It’s been called ‘the cruelest rule in Olympic sports’
The gold-medal winners at the 2016 Summer Olympic Games in Rio get all of the headlines, but for every medalist there are many more that suffer crushing defeat after years of training, travelling, and personal sacrifice. But possibly the saddest example of the agony of defeat happened last night when 21-year-old French hurdler Wilhem Belocian was disqualified in the 110-meter hurdles after a single false start. It’s a rule The Washington Post dubbed the “cruelest rule in Olympic sports.”
Belocian had the third fastest season among the nine runners in the heat. If he wasn’t disqualified, it was likely he would have advanced to today’s semi final. After realizing his disqualification, Belocian reacted immediately by throwing his hands up to his face and then fell to his knees and slammed his fist into the ground. After one false move, he was eliminated from competition and would soon have to confront the fact that the years of effort that led to that moment had been in vain.

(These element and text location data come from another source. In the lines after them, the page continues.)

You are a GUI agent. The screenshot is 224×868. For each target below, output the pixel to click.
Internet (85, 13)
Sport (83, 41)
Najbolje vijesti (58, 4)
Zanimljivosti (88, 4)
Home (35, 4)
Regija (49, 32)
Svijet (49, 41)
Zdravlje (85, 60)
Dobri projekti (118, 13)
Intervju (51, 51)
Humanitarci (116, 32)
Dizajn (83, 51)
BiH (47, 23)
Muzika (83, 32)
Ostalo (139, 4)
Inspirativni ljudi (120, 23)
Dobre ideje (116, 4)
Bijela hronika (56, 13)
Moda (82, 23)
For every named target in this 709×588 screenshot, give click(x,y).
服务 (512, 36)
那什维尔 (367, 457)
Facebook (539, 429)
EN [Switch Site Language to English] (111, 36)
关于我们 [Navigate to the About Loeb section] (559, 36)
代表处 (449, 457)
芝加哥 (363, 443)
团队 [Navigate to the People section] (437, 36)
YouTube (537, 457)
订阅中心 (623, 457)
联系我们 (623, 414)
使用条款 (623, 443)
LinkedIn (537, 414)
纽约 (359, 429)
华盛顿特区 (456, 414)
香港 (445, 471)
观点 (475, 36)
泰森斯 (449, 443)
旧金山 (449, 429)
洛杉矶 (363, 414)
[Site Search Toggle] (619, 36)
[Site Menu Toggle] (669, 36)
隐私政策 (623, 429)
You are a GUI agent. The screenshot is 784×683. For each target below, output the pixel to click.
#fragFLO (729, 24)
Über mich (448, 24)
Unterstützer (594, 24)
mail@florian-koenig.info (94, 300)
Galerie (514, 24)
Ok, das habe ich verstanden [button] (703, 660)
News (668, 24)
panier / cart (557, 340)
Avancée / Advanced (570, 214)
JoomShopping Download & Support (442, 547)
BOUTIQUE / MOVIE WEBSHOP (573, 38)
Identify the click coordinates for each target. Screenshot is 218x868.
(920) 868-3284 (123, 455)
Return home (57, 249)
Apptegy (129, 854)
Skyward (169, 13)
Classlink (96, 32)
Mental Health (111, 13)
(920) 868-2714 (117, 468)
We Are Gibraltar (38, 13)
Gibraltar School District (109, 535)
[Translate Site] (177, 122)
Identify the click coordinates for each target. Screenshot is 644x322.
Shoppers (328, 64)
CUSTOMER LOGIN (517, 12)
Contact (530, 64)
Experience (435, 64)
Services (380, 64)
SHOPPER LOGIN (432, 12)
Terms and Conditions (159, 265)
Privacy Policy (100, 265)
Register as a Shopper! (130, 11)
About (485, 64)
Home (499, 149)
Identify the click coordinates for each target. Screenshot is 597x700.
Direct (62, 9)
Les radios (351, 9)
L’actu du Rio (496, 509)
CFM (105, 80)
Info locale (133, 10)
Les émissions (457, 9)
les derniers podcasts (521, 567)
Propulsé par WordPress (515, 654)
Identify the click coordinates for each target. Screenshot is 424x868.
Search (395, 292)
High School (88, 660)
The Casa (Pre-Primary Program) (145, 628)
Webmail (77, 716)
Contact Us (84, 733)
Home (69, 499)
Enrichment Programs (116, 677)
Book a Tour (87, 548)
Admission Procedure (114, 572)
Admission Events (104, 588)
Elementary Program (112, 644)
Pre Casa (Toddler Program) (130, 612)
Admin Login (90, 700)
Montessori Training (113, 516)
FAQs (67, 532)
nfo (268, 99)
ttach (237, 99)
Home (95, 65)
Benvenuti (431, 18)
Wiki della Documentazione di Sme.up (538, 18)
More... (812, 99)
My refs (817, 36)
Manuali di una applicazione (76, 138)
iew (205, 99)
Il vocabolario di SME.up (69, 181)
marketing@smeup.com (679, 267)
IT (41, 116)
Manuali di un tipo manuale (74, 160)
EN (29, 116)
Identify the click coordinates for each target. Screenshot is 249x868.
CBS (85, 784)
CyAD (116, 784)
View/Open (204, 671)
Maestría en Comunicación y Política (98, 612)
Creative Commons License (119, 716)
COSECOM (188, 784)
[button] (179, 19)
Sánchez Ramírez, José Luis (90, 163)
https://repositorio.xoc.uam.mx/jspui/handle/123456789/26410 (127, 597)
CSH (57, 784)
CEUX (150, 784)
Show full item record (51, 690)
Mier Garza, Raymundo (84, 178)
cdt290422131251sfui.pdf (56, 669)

Hurdlers weren’t always disqualified for a single false start. Before the rule was changed six years ago, in the event of a false start, the entire field was given a warning, and the next runner to jump the pistol was disqualified. But after slower runners used the rule to try and get a competitive edge, the frequency of false starts slowed down track meets, and caused television broadcasts to overrun their time slots. This resulted in a rule change that will affect Belocian’s life forever.
Belocian’s despondent reaction to the disqualification broke the hearts of millions watching the games and left many demanding a rule change.